Saved entries:
----
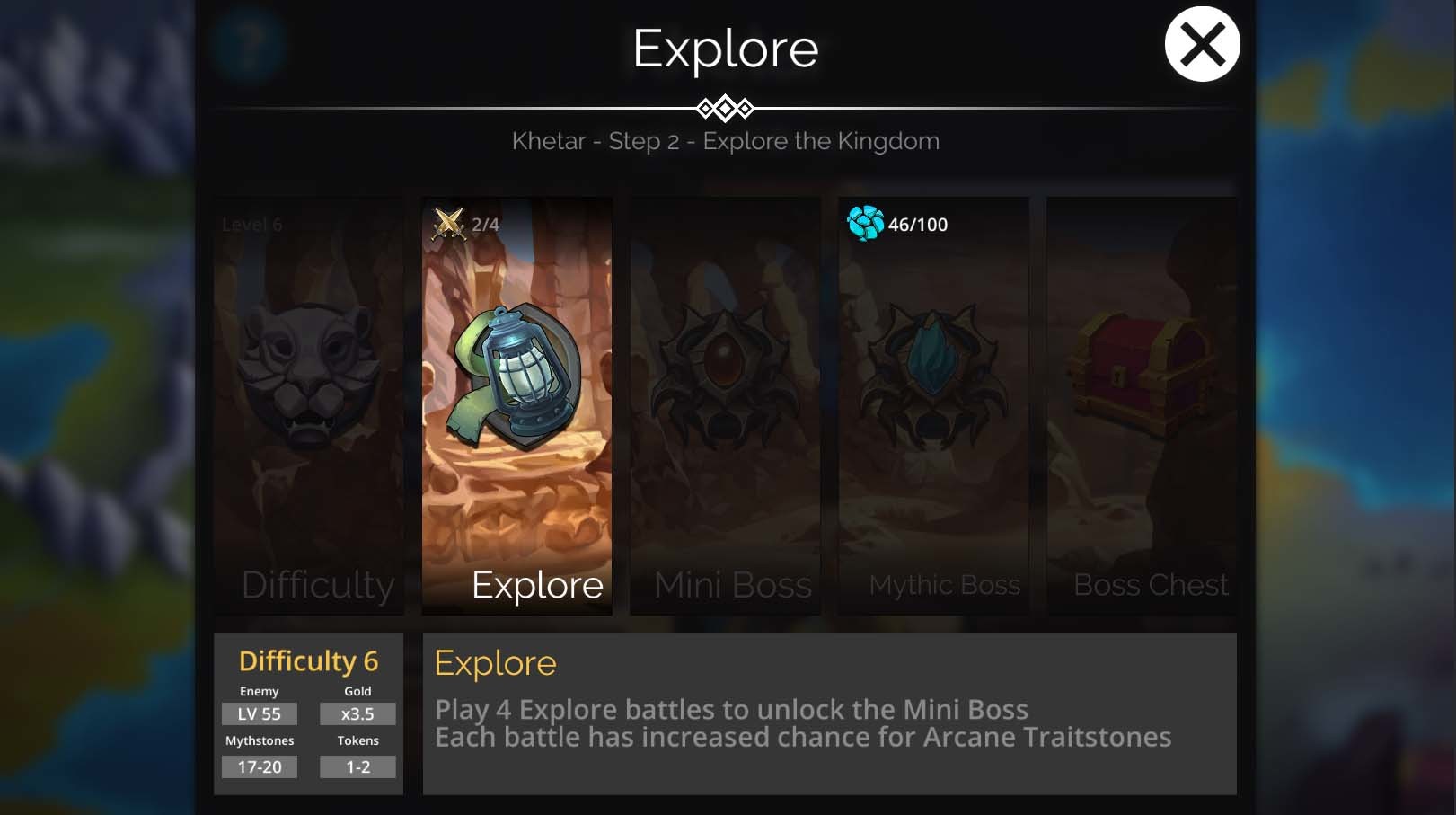Click the Enemy LV 55 value box
The height and width of the screenshot is (815, 1456).
coord(260,714)
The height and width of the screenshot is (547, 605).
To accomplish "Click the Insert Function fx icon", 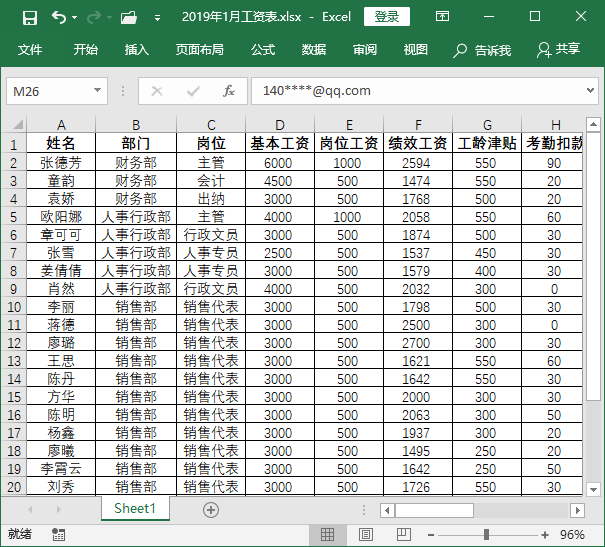I will [228, 91].
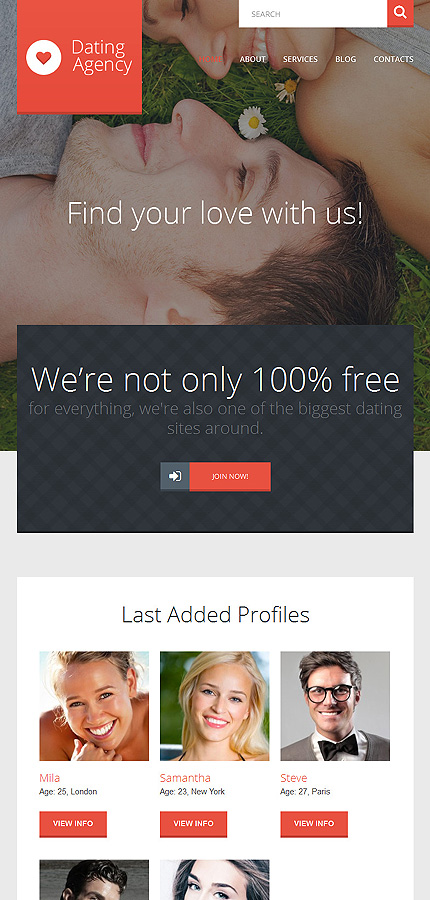
Task: Open Mila's profile photo
Action: point(94,706)
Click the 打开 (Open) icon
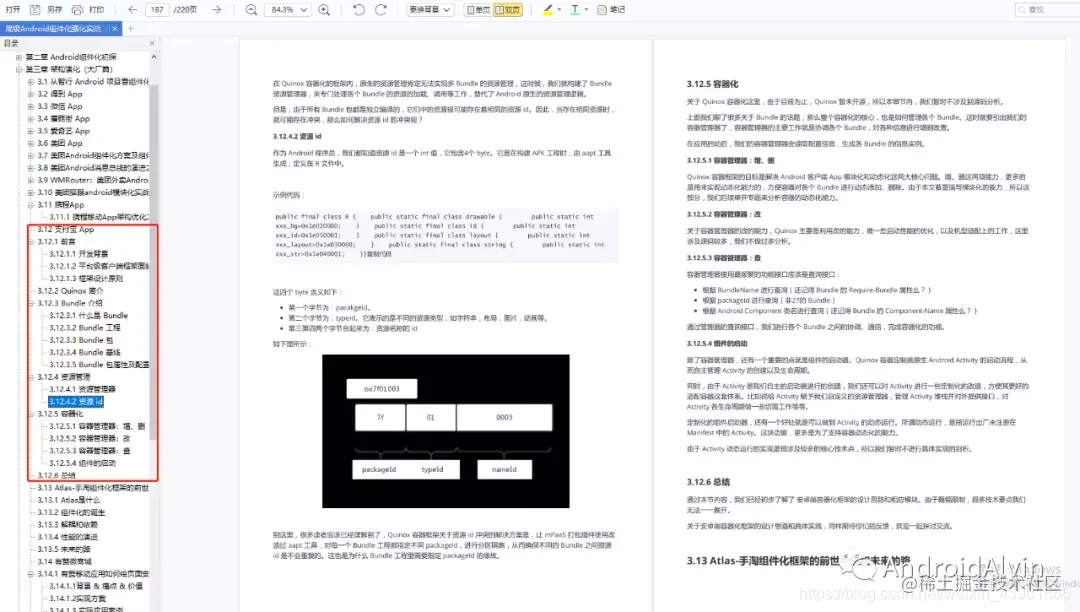Screen dimensions: 1080x612 coord(12,9)
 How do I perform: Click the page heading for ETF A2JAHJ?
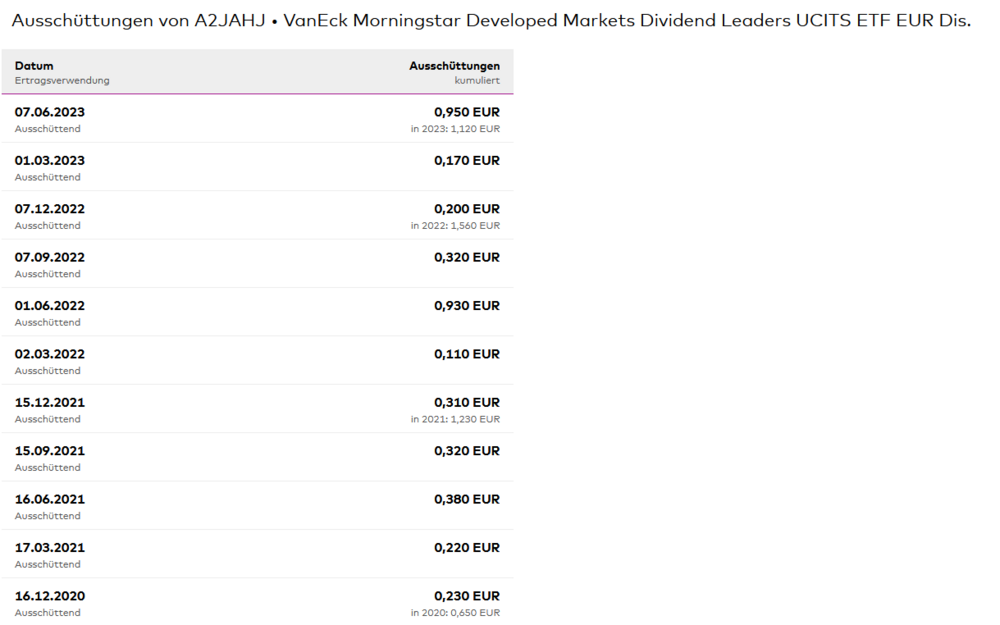click(490, 20)

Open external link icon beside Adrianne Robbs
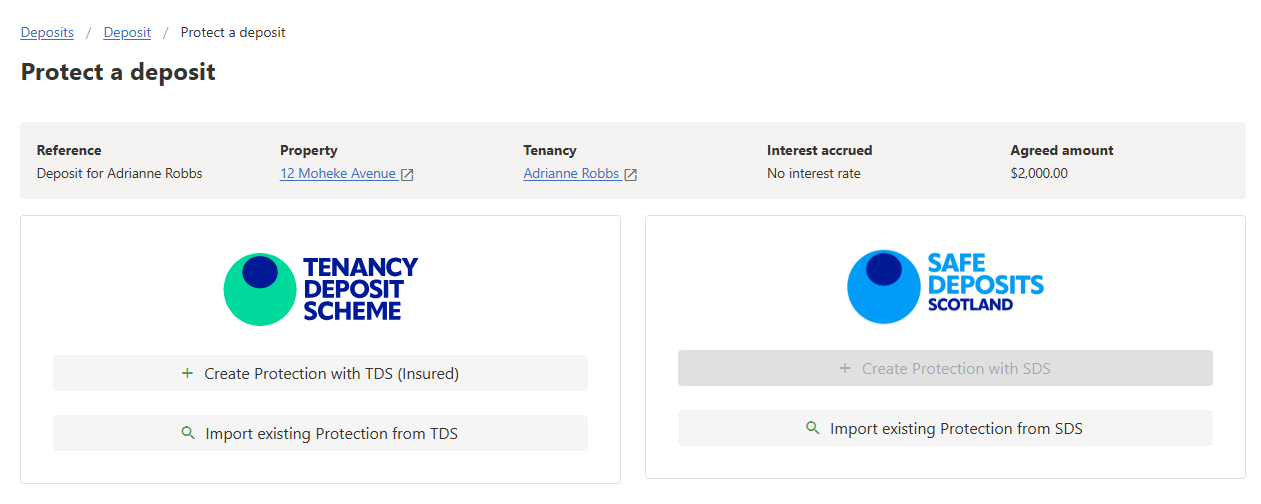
----
## Required action
Leave the pictures aside and transcribe only the lines from the one holding "Click the 打开 (Open) icon" through the final line of the records above.

## Answer to this exercise
Click the 打开 (Open) icon
Screen dimensions: 1080x612 coord(12,9)
 How do I perform: Click the page heading for ETF A2JAHJ?
click(490, 20)

Open external link icon beside Adrianne Robbs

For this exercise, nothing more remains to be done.